Qual a música de sua vida?

Por Sophia Magalhães*
Especial para Na Caixa de CD

 

Ninguém nasce num domingo de carnaval impunemente. Não dava para ser diferente, a música sempre fez parte da minha vida. Fui embalada ouvindo marchinhas que marcaram época, acho até que já as ouvia antes de nascer, no ventre materno.  Sassassaricando/ todo mundo leva a vida no arame… Eu sou o pirata da perna de pau/ do olho de vidro/ da cara de mau… Você pensa que cachaça é água? Cachaça não é água não… 

Minha mãe era uma criatura musical. Rádio ligado o dia todo enquanto exercia suas tarefas domésticas como “rainha do lar”, título honorífico que as revistas femininas e jornais da época conferiam àquelas que abriam mão de uma vida profissional para cuidar do marido e dos filhos. Conheci Cauby, Ângela Maria, Elizeth, Maysa, Agostinho dos Santos, Dolores Duran ainda bem pequena, pelas mãos e cantares de minha mãe.  

Cantarolava os sucessos musicais, sem entender o sentido das letras, trocando palavras, mas tinha ritmo e imprimia uma tremenda carga dramática para entoar “O Meu Mundo Caiu” ou “Conceição” que ninguém nunca soube se desceu o morro para subir ou cair na vida. Em contrapartida, me comovia com a beleza melódica de “Carinhoso”, os males de amor e a ternura antiga de Elizeth, a primeira rosa que Dolores dedicava ao seu amor e os acordes de “Chega de Saudade”, pioneira do bossanovismo, magistralmente interpretada por Agostinho dos Santos, que nos deixou precocemente, vítima de um  desastre aéreo.  

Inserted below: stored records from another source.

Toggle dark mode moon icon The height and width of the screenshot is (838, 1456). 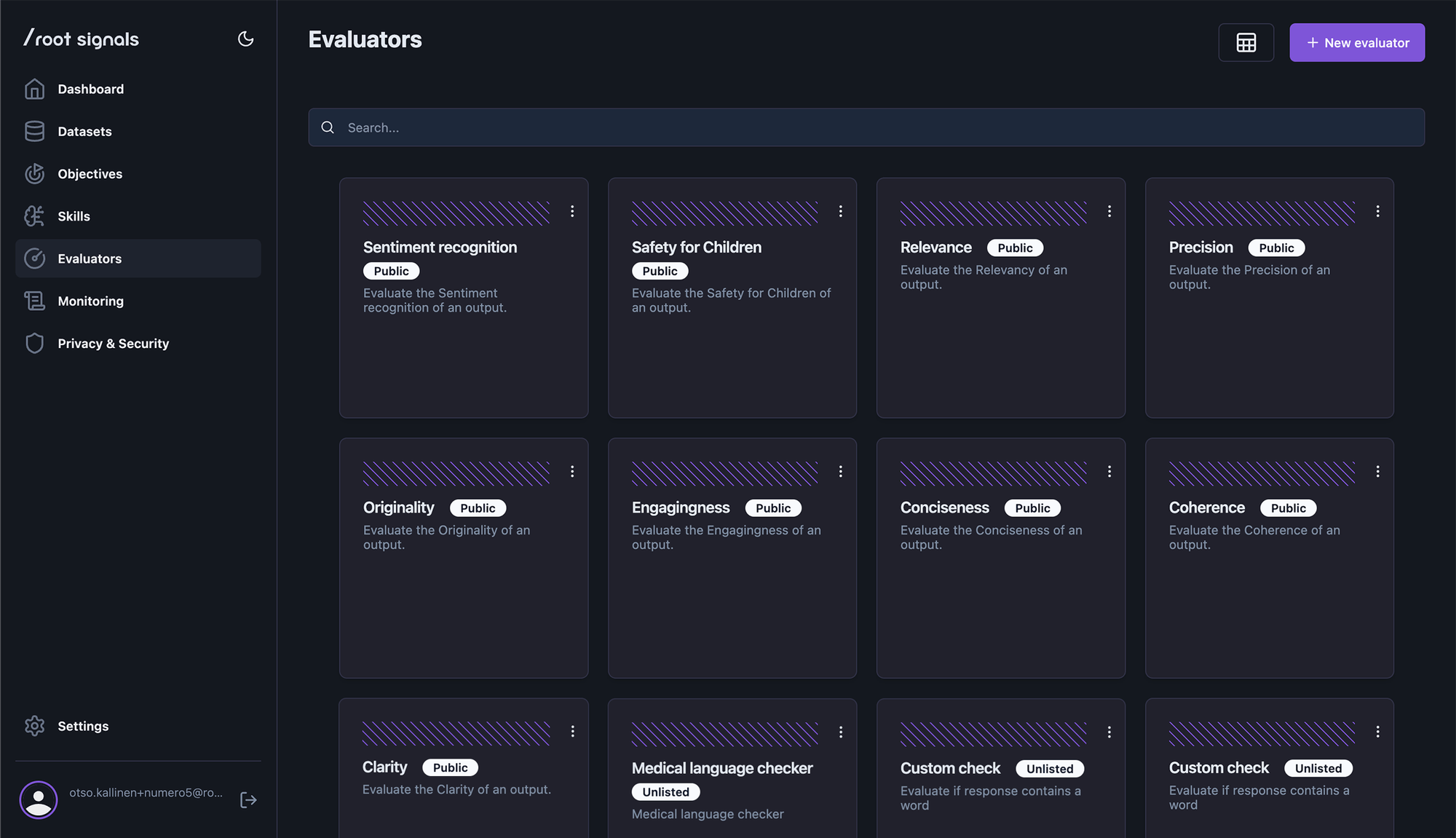tap(245, 39)

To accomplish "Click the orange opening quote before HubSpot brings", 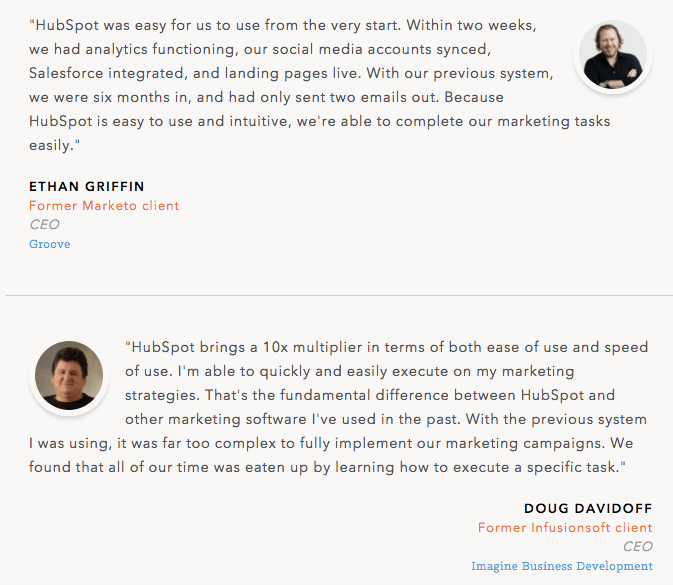I will (x=128, y=347).
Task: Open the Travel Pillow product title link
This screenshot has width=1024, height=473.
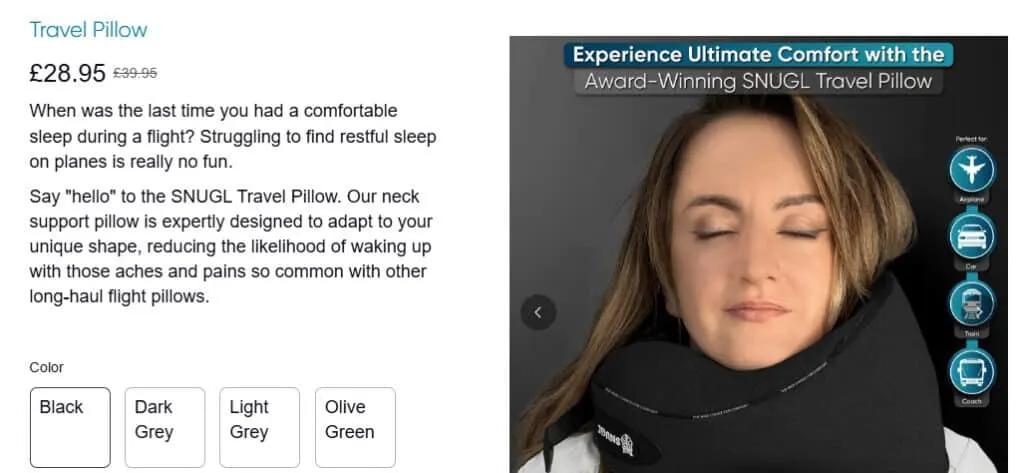Action: click(x=88, y=29)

 Na pré-adolescência, chegava da escola e ligava a Rádio Tamoio para ouvir “Passarela do Sucesso.”  Cada música possuía uma cor e eram apresentadas vinte por dia. Quando se esgotavam as cores básicas – primárias e secundárias – a paleta de tons se diversificava indo do âmbar ao ciclâmen, cujo tom nunca soube definir com exatidão.  Os ouvintes tinham então meia hora para votar nas músicas prediletas que eram reapresentadas em ordem decrescente da preferência do público. O telefone lá em casa ficava ocupado diariamente no meio da tarde para desespero da minha avó enquanto eu votava sem parar nas melodias que desejava alçar ao pódio musical. Bossa nova, boleros, canções italianas, sambas-protesto iam moldando meu gosto musical, numa mistura eclética, caótica e, por que não dizer, limítrofe àquilo que meus amigos mais descolados conceituavam como “cafona”. 

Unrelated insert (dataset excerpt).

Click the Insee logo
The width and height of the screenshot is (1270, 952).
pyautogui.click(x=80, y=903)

Na escola, para me enturmar, declarava minha predileção pelos Beatles e Rolling Stones a ponto de aceitar fazer parte de uma banda “cover” na qual encarnava George, talvez o menos midiático do quarteto de Liverpool. Não convencia mesmo e, constrangida, acabei por deixar o grupo preferindo matar as aulas de educação física para cantarolar as melodias que realmente apreciava, sempre acompanhada ao piano por outra viciada nesse gênero que, não por acaso, tornou-se minha “best friend”. 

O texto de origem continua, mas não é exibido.